[Screenshot grounding data]
════════════════
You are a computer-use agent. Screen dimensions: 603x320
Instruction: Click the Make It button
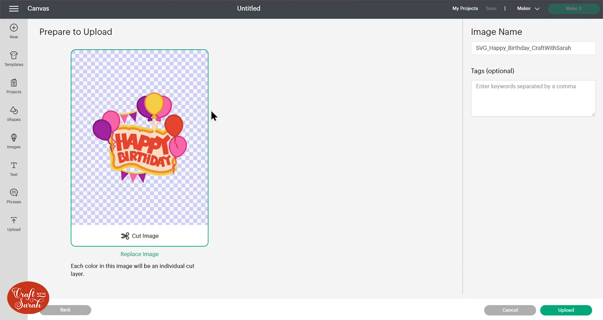tap(573, 9)
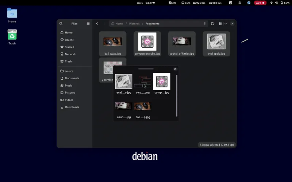Go back with the back arrow
This screenshot has width=292, height=182.
pyautogui.click(x=97, y=24)
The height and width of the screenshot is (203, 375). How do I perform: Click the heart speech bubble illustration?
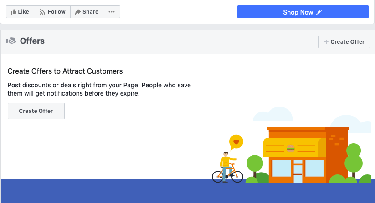(x=236, y=142)
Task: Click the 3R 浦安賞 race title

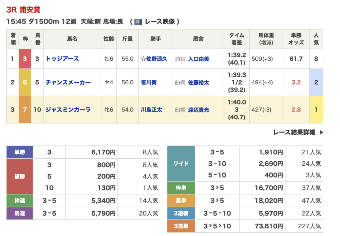Action: pos(23,10)
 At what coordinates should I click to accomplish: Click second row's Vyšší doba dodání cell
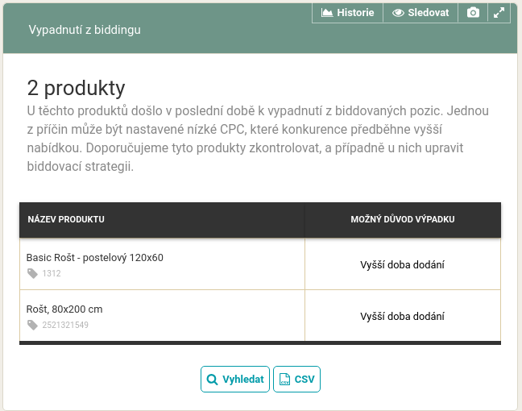[403, 316]
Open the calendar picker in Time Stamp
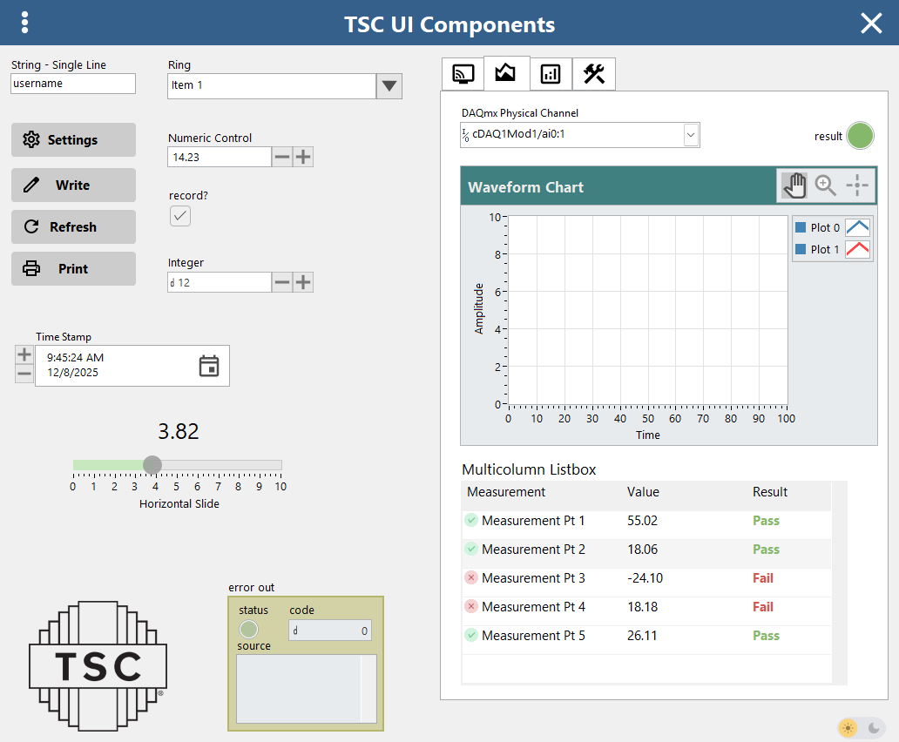Image resolution: width=899 pixels, height=742 pixels. [x=209, y=366]
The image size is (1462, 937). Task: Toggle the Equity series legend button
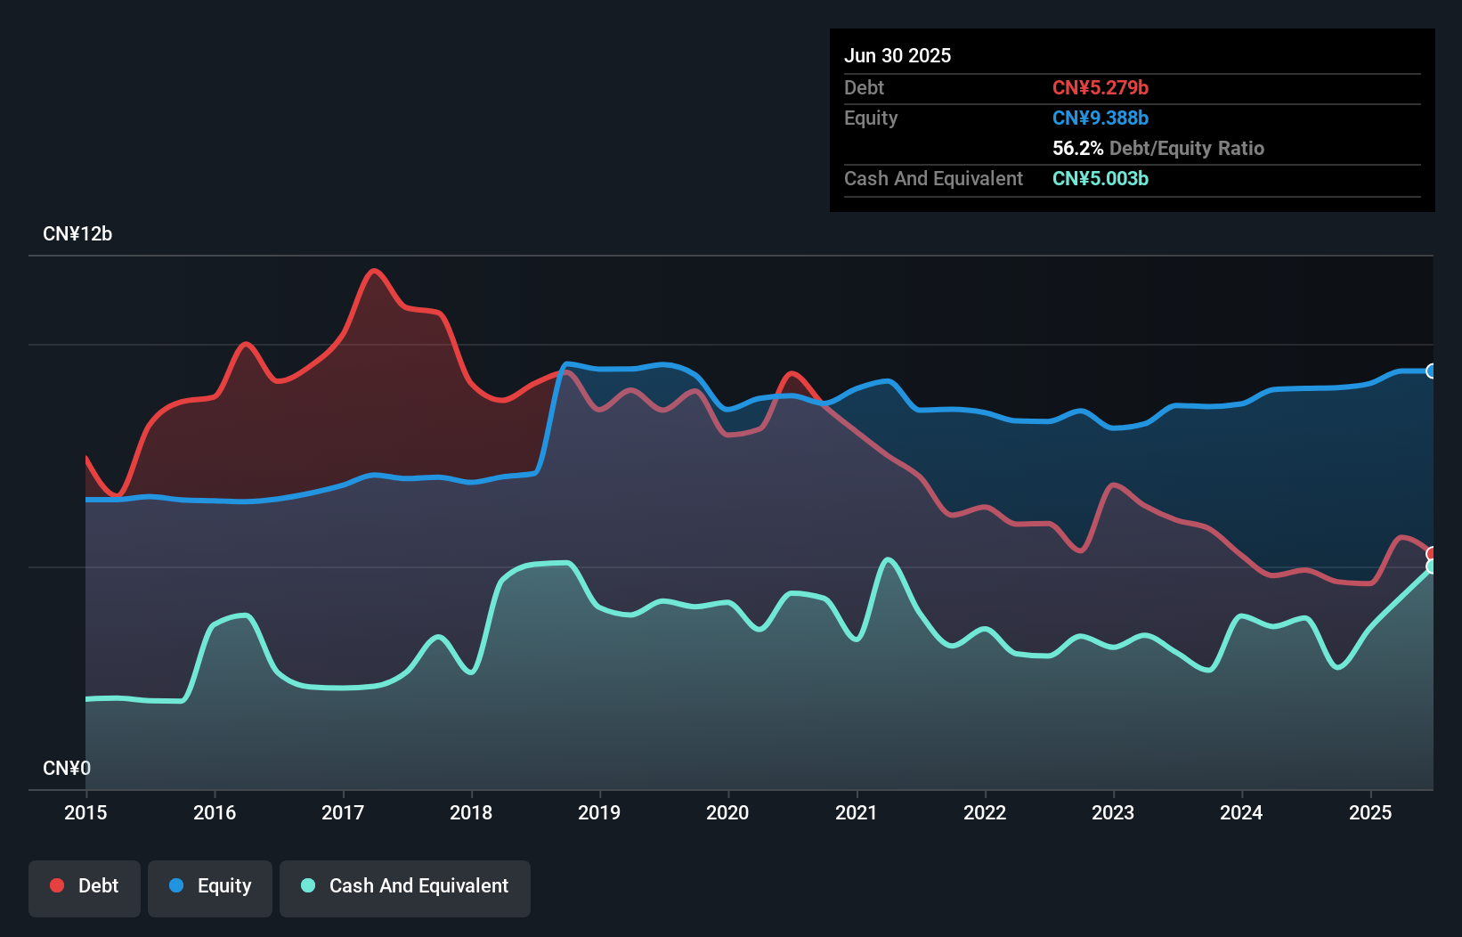tap(210, 887)
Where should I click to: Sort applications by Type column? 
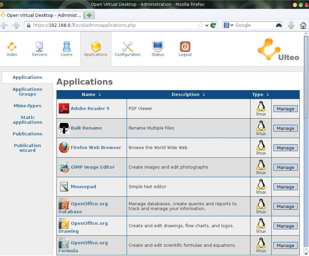260,95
════════════════
### WORK INSTRUCTION
Exclude the pictures, and output exactly the lines from the one with "Open the calendar picker in Time Stamp" through the last line of the records, both included.

### ANSWER FOR THE TASK
Open the calendar picker in Time Stamp
Image resolution: width=899 pixels, height=742 pixels. [x=209, y=366]
The image size is (1462, 937). Task: Toggle the Equity series legend button
tap(210, 887)
Where should I click to: Sort applications by Type column? 
260,95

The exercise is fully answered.